The report continued, “Despite the ministry’s response, according to which sanctions were imposed on importers and ship owners, it was found that during 2018, only two requests for investigations were made to the ministry’s legal department… and that in 2019, only two additional investigations were opened but that by January 2020, they had not yet been transferred to the legal department.
“Given the fact that there are still importers and ship owners who, time after time, fail to follow the ministry’s instructions for livestock transport, the ministry should, through its import-export unit, consider the best way is to enforce the law and reduce the harm to animal welfare during transportation.”
The report also highlighted the failures of the veterinary service to monitor, deal with and develop new plans to limit the spread of diseases such as bovine brucellosis and leptospirosis, both of which are able to jump from livestock to infect humans.

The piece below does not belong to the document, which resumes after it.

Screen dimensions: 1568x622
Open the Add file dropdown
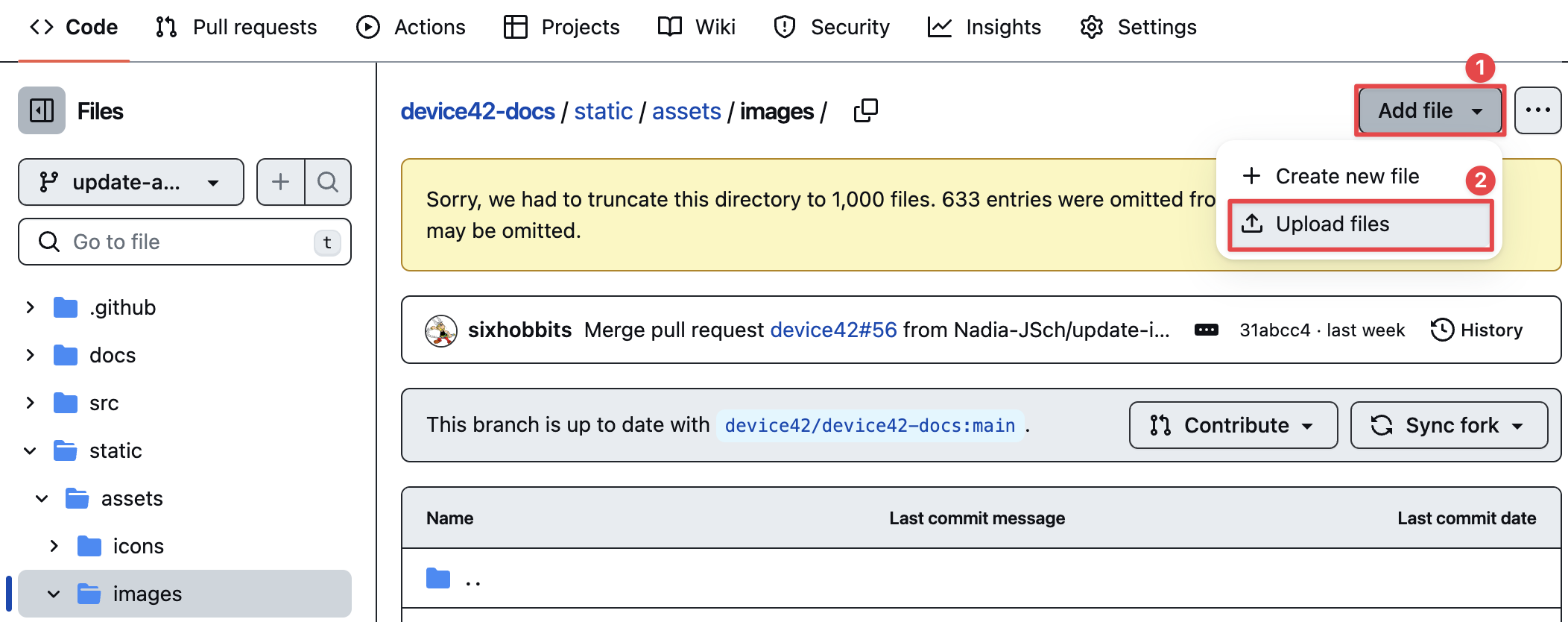click(1429, 110)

Not only did the veterinary service instruct farmers to vaccinate animals when the market was short of the vaccines, it also failed to conduct organized visits to countries that supply the animals to check that health requirements were being fulfilled. The data indicated that these requirements were not being met, the report said.
“In light of the dangers posed by imported livestock to public health in Israel and to local animals, and the exposure of Israel to diseases not common in the region, the veterinary service must carry out a precise examination and risk assessment in the case of every country [permitted to export livestock to Israel],” the report said.
On the positive side, it noted a “significant improvement” in the number of people infected with brucellosis and said 2019 figures were expected to be much better than those for previous years. It credited this to ministry efforts to improve the safety of Israeli farmers.
The report further found that no checks were carried out on imported fodder, raising fears that traces of metals, pesticides, molds and toxins could enter the food supply of the animals and later the humans that consume their meat.
A record-breaking 691,327 live lambs and calves were transported to Israel for fattening and slaughter last year, marking an increase of 5,514 over the number of animals that arrived in the country on live shipments in 2018 and continuing a trend of annual increases in live imports (with the exception of 2017, which saw a slight dip).
Numerous reports of animal abuse connected with the live shipment industry have emerged in recent years. Last June, the same “common problems” pointed out in Monday’s report were detailed by Dr. Lauren Stein, a veterinary inspector in the ministry’s import and export department, during a closed workshop held in Romania.
Last year, according to the State Comptroller’s report, a third of imported cattle and 16% of lambs came from Australia, with a quarter of calves and over 70% of lambs coming from Portugal.
In November 2018, just weeks before the Knesset was dissolved for the first of three elections, MKs green-lighted a bill in its preliminary reading to stop the live transports. The bill, which could not proceed further because Israel has since been without a fully functioning government, sought to gradually reduce livestock numbers being imported into Israel and to stop them completely within three years, moving entirely to the import of chilled meat.
In its recommendations, the report said that the veterinary service should move “immediately” to a computerized system of country permits that makes both the stages of the process and the forms filled out on the living conditions of animals during transport transparent and accessible to the public “to allow appropriate, ongoing oversight of the issue and to prevent repeated violations of its instructions.”